RECORDS FOR THIS TASK –
%%

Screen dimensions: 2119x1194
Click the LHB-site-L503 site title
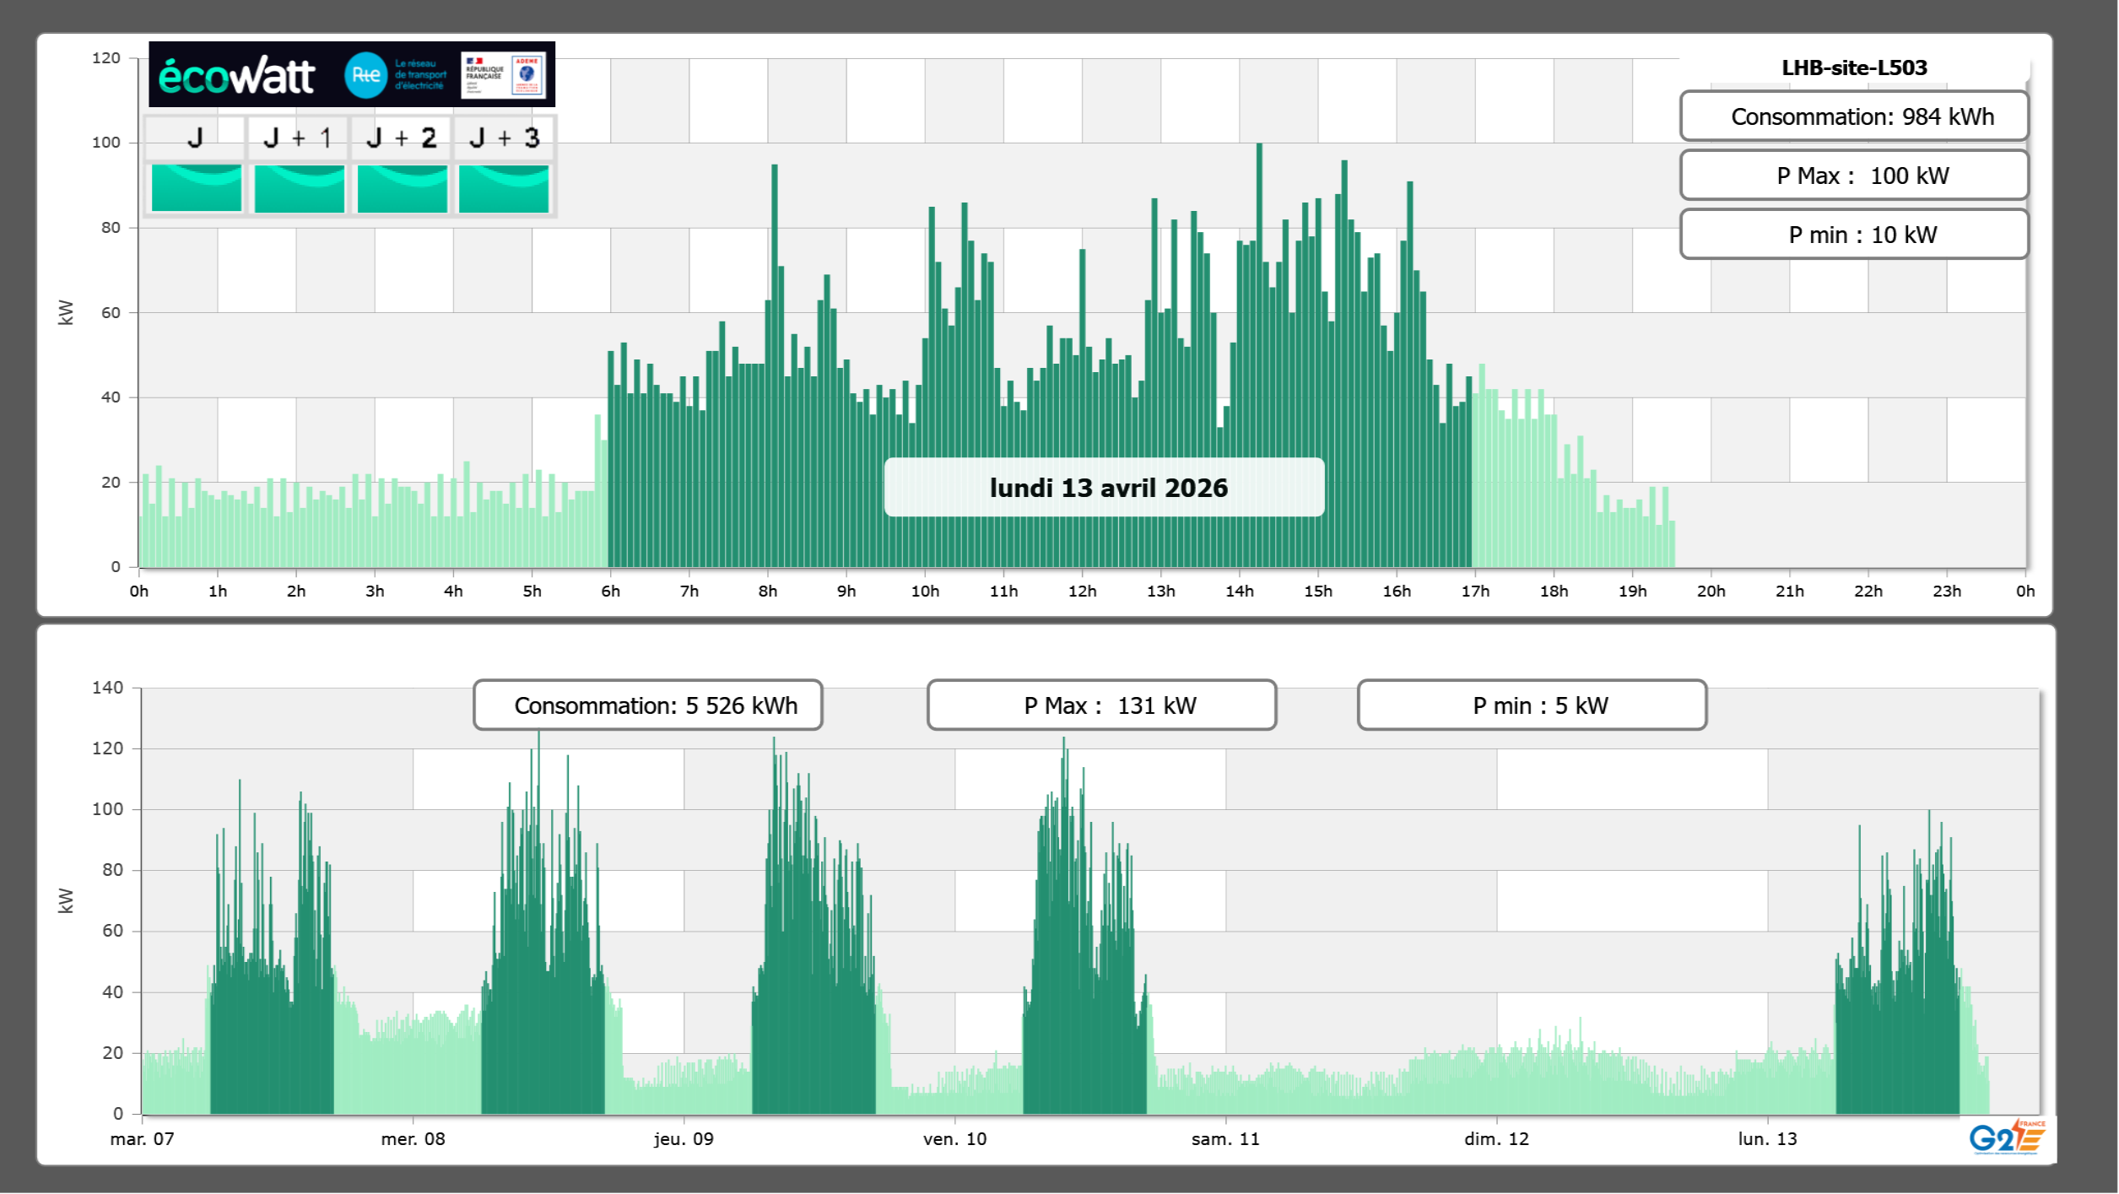tap(1853, 68)
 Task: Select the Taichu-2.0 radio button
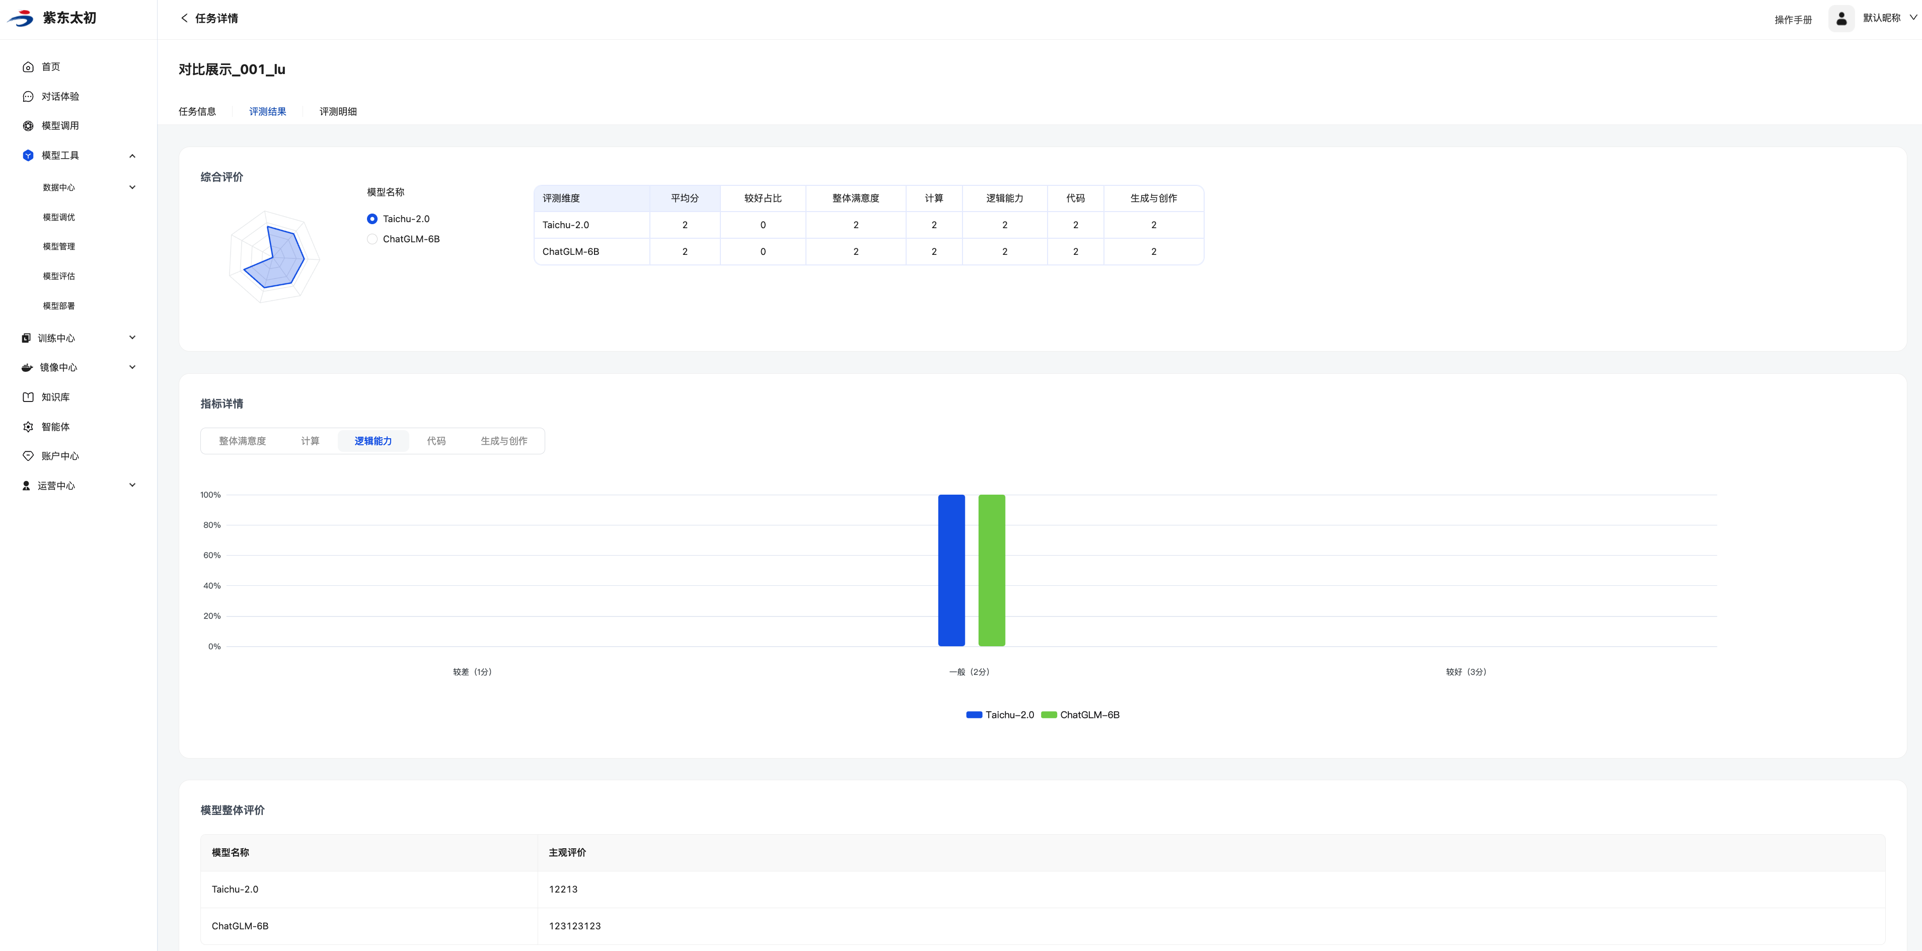tap(372, 219)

%%

WORK ITEM –
Leave the pictures out and copy the rest of the data exactly.

PROBLEM SOLUTION –
Screen dimensions: 2119x1194
Click the LHB-site-L503 site title
tap(1853, 68)
 Task: Select the Taichu-2.0 radio button
tap(372, 219)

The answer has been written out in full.